» PASSAGE
BEGIN

Scientific name: Charadrius ruficapillus
The adult male Red-capped Plover has a bright reddish chestnut crown (centre of crown can be grey brown) and nape, and grey brown mantle. There is a black incomplete band running down from the chestnut nape to the sides of the breast and a black line from the bill through and past the eye. The legs and short fine bill are black. In flight there is a clear white wing bar and white outer tail.The female is duller in colour, missing the dark breast patches. Young birds are similar but paler than the adults. Other names for this species are Red-capped Dotterel, Red-necked Dotterel and Sand Lark.
The Red- capped Plover is similar to the non-breeding Lesser Sand (Mongolian) Plover, C. mongolus, the Kentish Plover, C. alexandrinus, and the non-breeding and juvenile Double-banded Plover, C. bicinctus.The Red- capped Plover is small, has light upperparts and white underneath and the red cap of the male is diagnostic. Its short rear end gives it a compact shape and it often stands tall, with long legs.

END

» EXERCISE TASKS
1. According to the Red-capped Plover description, what are three other names for this species?
2. Extend the Red-capped Plover description, picking up after its last sentence.

» RECORDS SHOWN
BEGIN

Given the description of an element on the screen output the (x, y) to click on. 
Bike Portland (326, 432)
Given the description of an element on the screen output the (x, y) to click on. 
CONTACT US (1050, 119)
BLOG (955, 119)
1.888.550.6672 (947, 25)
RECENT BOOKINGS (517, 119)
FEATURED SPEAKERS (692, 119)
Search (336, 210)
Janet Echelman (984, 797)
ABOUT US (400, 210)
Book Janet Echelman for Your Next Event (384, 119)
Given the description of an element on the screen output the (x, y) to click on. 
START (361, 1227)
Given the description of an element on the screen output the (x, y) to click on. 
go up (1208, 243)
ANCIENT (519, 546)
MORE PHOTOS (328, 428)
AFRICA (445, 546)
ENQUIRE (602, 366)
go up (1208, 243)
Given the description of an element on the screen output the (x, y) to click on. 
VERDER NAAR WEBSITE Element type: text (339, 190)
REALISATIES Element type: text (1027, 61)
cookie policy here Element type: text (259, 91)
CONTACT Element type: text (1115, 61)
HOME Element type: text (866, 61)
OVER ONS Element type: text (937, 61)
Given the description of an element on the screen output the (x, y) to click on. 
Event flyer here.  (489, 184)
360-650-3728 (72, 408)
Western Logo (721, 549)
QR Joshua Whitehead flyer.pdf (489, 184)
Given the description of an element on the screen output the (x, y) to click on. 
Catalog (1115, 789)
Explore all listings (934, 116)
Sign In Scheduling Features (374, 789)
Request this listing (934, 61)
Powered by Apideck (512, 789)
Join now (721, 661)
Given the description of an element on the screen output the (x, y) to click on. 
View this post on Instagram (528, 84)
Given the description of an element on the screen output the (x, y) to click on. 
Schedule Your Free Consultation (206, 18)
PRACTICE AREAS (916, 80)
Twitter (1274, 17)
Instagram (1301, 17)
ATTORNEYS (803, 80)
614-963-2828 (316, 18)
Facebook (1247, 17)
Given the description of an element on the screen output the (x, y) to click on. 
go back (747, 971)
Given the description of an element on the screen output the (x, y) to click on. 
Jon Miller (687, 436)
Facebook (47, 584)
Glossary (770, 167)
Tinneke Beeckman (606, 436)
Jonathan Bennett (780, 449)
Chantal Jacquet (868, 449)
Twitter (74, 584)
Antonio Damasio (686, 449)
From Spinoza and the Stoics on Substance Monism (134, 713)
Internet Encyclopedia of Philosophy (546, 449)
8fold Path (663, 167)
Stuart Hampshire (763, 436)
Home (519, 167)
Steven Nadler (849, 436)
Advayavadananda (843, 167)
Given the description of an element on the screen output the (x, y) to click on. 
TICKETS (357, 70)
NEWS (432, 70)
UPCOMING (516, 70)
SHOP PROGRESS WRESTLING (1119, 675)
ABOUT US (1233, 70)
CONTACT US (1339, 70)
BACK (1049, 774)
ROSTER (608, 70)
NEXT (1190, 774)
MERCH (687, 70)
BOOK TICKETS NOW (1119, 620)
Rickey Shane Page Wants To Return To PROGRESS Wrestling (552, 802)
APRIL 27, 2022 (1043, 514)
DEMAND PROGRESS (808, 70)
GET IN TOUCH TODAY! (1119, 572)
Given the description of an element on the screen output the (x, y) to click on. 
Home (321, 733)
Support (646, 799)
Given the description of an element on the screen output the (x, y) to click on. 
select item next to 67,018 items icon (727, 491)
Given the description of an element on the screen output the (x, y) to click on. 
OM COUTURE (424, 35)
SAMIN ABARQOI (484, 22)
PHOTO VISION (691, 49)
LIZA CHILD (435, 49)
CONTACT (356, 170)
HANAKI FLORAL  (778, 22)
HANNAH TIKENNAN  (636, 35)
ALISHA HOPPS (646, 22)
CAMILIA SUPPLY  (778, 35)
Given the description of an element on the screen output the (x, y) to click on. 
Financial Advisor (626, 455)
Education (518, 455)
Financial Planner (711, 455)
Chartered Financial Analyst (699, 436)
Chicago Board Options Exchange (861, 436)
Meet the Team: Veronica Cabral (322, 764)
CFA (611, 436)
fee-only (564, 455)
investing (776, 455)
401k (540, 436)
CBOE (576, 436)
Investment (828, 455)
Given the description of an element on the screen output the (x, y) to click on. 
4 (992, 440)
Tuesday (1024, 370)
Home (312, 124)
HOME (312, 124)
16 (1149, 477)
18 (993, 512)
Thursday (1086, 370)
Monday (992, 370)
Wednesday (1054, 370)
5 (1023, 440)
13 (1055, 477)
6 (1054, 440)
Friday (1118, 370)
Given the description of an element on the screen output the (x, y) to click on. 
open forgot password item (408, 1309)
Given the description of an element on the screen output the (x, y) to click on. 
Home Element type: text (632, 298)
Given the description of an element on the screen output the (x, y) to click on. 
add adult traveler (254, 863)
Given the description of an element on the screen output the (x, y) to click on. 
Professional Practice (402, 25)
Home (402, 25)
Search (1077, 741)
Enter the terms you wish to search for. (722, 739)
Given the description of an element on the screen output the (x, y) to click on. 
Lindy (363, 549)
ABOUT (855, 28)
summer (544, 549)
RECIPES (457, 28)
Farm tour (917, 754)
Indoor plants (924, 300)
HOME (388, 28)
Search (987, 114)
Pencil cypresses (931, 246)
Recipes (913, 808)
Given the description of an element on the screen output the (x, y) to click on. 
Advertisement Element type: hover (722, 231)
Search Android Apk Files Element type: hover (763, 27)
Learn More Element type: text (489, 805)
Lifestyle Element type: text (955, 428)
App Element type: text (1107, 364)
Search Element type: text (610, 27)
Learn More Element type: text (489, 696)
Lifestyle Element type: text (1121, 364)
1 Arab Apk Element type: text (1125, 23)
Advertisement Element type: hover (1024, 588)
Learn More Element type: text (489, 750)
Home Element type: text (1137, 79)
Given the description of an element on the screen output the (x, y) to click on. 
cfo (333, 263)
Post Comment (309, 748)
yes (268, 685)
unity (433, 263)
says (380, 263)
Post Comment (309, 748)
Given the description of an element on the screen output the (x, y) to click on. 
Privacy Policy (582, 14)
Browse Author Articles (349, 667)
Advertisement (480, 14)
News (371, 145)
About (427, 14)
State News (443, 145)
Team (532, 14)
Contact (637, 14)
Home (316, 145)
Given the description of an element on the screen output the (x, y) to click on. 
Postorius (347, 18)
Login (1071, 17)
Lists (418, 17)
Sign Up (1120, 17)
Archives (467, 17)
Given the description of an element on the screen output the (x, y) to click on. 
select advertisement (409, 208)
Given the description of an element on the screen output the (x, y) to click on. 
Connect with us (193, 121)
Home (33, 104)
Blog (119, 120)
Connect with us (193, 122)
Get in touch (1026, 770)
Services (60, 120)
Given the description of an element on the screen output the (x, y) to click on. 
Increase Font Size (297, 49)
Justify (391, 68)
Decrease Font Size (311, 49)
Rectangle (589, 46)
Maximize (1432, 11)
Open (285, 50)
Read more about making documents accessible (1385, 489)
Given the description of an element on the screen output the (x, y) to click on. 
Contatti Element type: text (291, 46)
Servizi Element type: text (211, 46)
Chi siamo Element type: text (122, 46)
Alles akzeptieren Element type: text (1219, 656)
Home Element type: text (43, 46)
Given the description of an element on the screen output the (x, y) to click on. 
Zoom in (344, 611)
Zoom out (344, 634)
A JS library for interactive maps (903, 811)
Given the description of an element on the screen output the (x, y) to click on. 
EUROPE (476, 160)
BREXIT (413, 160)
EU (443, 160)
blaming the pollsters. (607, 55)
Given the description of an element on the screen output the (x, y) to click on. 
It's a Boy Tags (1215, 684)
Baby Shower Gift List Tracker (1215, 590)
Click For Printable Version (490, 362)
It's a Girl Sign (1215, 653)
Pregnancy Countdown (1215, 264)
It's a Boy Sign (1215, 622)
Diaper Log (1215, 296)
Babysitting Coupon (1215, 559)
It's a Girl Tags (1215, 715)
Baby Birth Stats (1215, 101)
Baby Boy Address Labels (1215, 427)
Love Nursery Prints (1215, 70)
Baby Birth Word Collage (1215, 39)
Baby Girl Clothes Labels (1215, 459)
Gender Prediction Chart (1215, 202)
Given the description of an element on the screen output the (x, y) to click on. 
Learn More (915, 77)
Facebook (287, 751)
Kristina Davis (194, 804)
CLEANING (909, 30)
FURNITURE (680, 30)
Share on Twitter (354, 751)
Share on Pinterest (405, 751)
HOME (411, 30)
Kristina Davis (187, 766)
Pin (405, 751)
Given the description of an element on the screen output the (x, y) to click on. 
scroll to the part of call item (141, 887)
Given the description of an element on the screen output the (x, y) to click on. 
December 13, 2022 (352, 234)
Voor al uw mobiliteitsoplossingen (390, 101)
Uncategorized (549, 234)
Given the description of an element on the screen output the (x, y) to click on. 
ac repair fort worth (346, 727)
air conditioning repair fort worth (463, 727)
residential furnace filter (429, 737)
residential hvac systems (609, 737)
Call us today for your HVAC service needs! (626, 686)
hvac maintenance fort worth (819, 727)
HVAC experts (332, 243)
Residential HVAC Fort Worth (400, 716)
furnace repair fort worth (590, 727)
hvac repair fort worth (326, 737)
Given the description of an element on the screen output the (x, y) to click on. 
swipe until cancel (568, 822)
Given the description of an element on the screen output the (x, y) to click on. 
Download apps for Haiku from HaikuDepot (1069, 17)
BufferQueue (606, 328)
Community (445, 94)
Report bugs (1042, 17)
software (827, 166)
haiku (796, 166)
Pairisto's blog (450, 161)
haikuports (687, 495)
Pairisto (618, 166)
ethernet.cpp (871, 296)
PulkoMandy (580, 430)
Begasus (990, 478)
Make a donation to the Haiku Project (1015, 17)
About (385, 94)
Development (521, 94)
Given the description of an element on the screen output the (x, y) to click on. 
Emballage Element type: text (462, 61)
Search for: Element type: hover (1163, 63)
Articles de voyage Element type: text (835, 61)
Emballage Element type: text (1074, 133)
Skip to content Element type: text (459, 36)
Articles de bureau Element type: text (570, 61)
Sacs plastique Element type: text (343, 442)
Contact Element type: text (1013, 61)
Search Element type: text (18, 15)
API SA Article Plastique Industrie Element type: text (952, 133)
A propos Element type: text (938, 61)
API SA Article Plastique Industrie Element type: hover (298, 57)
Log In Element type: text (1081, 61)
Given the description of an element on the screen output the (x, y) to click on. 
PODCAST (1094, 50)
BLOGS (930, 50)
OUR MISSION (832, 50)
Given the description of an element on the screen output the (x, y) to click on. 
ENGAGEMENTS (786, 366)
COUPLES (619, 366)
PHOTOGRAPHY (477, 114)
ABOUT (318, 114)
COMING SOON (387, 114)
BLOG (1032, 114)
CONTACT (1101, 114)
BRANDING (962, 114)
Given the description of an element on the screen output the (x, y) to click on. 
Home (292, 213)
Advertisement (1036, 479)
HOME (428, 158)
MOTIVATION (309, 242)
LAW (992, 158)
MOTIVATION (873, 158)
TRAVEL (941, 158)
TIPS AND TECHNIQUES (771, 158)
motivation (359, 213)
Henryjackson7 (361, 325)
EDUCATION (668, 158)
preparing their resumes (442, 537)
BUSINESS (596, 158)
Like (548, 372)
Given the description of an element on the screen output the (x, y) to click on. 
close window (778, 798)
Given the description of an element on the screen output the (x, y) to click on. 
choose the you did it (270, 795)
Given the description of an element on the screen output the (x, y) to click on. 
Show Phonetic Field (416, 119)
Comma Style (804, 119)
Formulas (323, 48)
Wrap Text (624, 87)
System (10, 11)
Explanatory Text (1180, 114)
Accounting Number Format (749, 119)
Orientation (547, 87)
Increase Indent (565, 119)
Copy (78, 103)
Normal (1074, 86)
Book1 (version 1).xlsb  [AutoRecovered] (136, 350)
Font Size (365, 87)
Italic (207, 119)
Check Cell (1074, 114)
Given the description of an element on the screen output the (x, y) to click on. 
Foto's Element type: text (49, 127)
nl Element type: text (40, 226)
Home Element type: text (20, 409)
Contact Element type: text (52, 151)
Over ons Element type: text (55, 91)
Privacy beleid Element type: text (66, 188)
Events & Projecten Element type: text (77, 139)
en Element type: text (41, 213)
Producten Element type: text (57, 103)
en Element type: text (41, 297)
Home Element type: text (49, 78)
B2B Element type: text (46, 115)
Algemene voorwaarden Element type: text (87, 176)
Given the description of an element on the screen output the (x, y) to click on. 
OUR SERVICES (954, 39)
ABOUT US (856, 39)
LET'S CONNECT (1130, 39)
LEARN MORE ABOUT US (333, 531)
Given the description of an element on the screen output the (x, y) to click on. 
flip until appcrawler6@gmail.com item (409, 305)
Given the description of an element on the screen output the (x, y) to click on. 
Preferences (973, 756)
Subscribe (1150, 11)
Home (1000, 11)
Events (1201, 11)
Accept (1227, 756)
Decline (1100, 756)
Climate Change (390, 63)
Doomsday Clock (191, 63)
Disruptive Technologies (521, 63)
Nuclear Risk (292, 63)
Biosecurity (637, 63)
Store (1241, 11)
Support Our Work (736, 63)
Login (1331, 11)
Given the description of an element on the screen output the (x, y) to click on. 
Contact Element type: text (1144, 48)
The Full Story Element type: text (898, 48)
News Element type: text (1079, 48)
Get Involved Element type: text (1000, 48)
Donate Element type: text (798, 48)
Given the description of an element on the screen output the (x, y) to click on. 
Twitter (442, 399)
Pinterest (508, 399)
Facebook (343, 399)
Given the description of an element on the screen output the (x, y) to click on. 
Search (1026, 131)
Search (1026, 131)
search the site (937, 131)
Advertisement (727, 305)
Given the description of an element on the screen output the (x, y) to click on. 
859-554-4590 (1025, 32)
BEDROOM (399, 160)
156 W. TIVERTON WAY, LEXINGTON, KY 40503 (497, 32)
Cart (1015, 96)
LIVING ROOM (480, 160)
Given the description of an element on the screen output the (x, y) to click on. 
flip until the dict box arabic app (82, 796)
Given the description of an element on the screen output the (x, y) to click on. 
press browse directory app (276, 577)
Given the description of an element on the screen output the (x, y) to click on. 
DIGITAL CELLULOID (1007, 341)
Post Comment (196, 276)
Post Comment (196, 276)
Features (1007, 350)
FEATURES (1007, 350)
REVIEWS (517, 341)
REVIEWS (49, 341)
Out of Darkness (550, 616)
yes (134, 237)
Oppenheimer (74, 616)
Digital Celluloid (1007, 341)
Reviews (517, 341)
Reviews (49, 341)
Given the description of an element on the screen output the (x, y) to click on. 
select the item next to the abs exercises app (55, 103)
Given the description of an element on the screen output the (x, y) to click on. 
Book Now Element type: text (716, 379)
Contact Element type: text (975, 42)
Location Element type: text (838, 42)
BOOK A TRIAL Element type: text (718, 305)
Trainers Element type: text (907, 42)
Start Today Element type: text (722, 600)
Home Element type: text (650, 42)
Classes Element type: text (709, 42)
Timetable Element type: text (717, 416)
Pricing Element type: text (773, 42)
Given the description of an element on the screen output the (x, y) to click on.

END

» ANSWERS PROVIDED
1. Red-capped Dotterel, Red-necked Dotterel and Sand Lark.

2.
The Red-capped Plover is widespread throughout Australia.
Wetlands, especially in arid areas, and prefers saline and brackish waters.
The Red-capped Plover is resident. Movements are poorly known, but it may move between the coast and inland wetlands.
The Red-capped Plover may be seen foraging for molluscs, small crustaceans and some vegetation, on mudflats, sandy beaches and salt-marsh.
The nest site of the Red-capped Plover is a shallow scrape on a beach or stony area, nearly always close to water. Sometimes the nest is protected by a small plant or some rubbish. The eggs are usually well camouflaged.